FineBench: Benchmarking and Enhancing Vision-Language Models for Fine-grained Human Activity Understanding
Pith reviewed 2026-06-30 18:07 UTC · model grok-4.3
The pith
Open-source VLMs underperform on fine-grained human activity understanding while FineAgent boosts their results on FineBench.
A machine-rendered reading of the paper's core claim, the machinery that carries it, and where it could break.
Core claim
FineBench is introduced with 199,420 multiple-choice QA pairs densely annotated across 64 long-form videos focusing on detailed person movement, person interaction, and object manipulation. Evaluation shows proprietary models like GPT-5 perform respectably but open-source VLMs significantly underperform, especially with spatial reasoning in multi-person scenes and distinguishing subtle differences in human movements and interactions.
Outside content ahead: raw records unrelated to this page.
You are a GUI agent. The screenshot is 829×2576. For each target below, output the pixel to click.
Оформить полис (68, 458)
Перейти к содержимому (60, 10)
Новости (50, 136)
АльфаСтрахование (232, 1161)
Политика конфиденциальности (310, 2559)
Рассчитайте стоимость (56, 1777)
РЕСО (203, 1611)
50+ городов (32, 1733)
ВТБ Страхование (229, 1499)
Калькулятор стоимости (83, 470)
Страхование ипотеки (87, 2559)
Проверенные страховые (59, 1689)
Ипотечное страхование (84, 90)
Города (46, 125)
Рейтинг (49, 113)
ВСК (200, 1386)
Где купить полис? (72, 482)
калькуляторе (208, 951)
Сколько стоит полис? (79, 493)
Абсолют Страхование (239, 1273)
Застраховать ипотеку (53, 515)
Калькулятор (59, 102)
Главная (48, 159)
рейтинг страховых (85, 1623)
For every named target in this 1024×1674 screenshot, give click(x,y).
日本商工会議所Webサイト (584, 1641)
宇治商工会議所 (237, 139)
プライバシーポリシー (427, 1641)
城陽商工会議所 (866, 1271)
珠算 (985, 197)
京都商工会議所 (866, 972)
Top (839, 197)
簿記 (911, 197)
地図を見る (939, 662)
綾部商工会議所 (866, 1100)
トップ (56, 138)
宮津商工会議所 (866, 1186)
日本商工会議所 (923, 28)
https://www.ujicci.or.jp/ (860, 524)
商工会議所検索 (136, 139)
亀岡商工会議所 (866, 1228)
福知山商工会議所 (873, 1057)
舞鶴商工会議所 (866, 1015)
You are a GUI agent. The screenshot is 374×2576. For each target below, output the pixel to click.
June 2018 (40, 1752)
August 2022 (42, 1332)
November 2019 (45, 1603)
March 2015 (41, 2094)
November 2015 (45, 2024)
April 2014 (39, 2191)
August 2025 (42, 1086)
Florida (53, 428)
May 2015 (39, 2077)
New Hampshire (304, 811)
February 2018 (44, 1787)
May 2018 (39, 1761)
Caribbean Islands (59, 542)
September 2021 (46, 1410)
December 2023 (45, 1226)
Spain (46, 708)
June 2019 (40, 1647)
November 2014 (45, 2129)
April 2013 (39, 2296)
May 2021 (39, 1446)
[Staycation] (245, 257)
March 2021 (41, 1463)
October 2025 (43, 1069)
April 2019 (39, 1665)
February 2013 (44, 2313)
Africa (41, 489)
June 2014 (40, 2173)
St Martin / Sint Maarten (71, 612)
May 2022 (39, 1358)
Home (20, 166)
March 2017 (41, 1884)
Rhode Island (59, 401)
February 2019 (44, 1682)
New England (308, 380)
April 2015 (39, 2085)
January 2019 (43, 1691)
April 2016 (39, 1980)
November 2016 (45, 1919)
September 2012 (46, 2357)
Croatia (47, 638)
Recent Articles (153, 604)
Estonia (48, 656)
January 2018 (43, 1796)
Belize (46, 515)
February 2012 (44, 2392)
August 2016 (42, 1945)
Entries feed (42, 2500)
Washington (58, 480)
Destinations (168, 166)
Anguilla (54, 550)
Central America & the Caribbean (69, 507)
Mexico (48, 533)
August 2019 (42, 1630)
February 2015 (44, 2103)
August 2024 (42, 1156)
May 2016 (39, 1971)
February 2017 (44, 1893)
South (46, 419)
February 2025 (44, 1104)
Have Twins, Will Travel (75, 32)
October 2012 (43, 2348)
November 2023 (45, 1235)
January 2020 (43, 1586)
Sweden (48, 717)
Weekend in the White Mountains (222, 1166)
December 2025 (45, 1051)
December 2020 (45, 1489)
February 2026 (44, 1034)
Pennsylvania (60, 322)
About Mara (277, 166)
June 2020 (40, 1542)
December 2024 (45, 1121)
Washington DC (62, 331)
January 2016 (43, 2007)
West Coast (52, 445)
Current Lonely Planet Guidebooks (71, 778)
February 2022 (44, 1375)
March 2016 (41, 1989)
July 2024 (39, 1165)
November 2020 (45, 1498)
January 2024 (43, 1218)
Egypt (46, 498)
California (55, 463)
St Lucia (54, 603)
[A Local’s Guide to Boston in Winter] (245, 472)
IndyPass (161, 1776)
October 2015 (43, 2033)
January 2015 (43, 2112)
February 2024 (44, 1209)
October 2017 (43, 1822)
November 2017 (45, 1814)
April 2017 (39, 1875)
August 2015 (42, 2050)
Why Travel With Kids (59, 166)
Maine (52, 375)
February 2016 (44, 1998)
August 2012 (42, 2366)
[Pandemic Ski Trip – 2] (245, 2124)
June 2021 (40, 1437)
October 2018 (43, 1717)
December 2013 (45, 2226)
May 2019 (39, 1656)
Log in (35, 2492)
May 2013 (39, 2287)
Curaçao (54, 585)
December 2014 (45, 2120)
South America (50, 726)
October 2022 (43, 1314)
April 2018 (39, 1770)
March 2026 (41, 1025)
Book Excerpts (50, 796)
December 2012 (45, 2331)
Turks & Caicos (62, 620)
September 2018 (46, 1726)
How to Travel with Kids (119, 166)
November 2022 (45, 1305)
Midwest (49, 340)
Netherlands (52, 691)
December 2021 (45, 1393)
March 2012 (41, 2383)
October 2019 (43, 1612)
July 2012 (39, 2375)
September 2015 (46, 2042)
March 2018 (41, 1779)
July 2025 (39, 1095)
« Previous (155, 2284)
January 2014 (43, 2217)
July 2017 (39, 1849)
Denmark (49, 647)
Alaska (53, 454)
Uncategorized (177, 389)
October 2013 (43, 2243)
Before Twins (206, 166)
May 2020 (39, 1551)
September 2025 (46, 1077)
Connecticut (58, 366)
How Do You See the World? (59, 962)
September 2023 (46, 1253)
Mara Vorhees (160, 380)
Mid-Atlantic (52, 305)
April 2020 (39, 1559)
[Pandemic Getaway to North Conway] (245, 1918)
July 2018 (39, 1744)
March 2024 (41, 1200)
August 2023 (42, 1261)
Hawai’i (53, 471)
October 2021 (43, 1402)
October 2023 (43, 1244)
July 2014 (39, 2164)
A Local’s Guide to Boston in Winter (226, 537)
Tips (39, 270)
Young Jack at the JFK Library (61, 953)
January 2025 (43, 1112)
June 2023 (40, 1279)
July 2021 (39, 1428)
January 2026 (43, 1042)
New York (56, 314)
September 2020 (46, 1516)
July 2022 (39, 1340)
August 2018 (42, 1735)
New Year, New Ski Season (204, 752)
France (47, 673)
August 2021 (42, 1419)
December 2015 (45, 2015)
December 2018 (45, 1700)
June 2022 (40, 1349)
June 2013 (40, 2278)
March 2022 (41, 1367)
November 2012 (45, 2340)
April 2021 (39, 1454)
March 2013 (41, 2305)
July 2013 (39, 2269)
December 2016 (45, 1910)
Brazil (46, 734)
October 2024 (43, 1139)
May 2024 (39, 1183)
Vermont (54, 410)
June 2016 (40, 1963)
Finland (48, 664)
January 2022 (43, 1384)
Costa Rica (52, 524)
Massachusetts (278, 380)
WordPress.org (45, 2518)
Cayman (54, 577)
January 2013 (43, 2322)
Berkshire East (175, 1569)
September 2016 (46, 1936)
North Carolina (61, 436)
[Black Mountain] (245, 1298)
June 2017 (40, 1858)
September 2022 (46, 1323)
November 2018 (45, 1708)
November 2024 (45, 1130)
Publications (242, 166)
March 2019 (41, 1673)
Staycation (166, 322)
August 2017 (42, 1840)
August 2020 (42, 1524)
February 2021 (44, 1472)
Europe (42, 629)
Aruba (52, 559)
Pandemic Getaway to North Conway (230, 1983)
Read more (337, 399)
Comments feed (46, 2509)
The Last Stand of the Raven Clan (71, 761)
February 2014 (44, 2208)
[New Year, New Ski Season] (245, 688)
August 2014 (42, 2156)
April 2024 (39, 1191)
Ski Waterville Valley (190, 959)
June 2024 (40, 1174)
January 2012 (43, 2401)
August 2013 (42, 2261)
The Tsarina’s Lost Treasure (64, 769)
FineAgent, a modular framework leveraging a Localizer and a Descriptor, consistently improves the performance of various open VLMs on FineBench.
What carries the argument
FineAgent, a modular framework that enhances VLMs by leveraging a Localizer and a Descriptor to improve fine-grained video reasoning.
If this is right
- FineBench serves as a rigorous testbed for future research into fine-grained human-centric video understanding.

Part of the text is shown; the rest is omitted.